The film is upstanding and empathetic, though its consideration of Lili’s situation is crafted so generically that it could be any number of social prejudices and disinclinations that beset the lead character. In that, The Danish Girl recalls last year’s most rote prestige picture, The Imitation Game. It’s not nearly as execrable in its patent phoniness, which is admittedly praise about as faint as the film’s pulse. Only Vikander transcends the lulling blandness of it all, largely by injecting her character with sparks of flinty personality. She offers a gentle, welcome counter-argument to the film’s prevailing thesis that being respectful in depiction of a sensitive topic mandates a withdrawal from the bold.

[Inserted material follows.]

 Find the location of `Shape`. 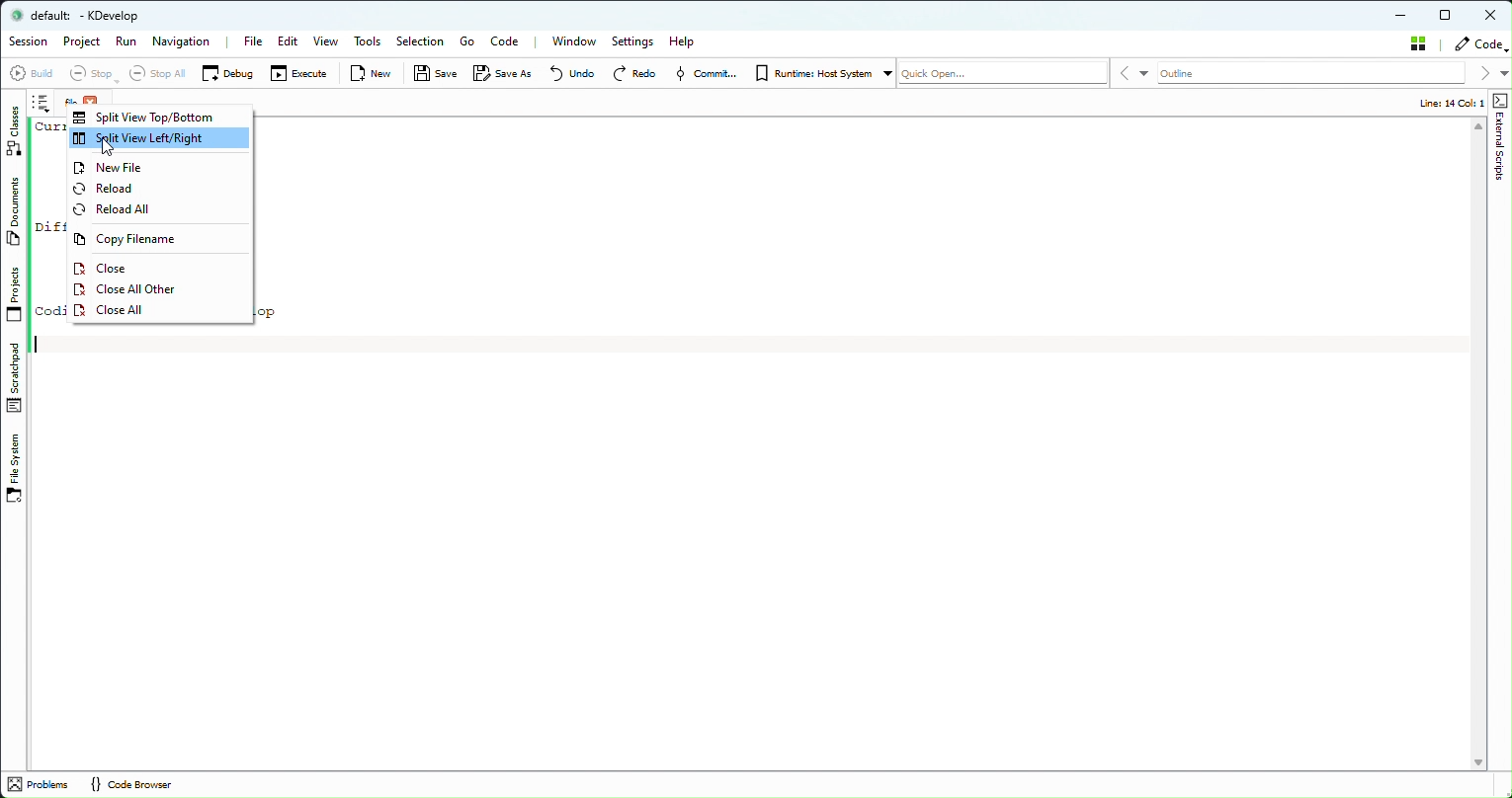

Shape is located at coordinates (1501, 138).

There’s boldness to be found in Joy, the latest from director David O. Russell. A coherent vision is what’s lacking. In telling the story of Joy Mangano (Jennifer Lawrence, skillful enough in the role to justify her anointed place as Russell’s muse), the inventor of the Miracle Mop and a bevy of other products, Russell’s film careens all over the place. Sometimes its a relatively straightforward rendering of a bizarre version of the American Dream realized, and sometimes it’s set asunder by a scampish deconstruction of narrative. Depending on the moment, the film can come across as a soft satire, a conventional female empowerment drama, or a new spin on the appealing Scorsese aping of Russell’s American Hustle, the Goodfellas gangster culture repurposed into the anxious capitalism of the earliest days of QVC. The marauding romp across different approaches wouldn’t be problematic if it came across as purposeful, the unsettled nature of the film striving for more intricate meaning. Instead, it feels like the whole endeavor simply got away from Russell, as if he didn’t really know what he wanted to make, so he tried to make it everything.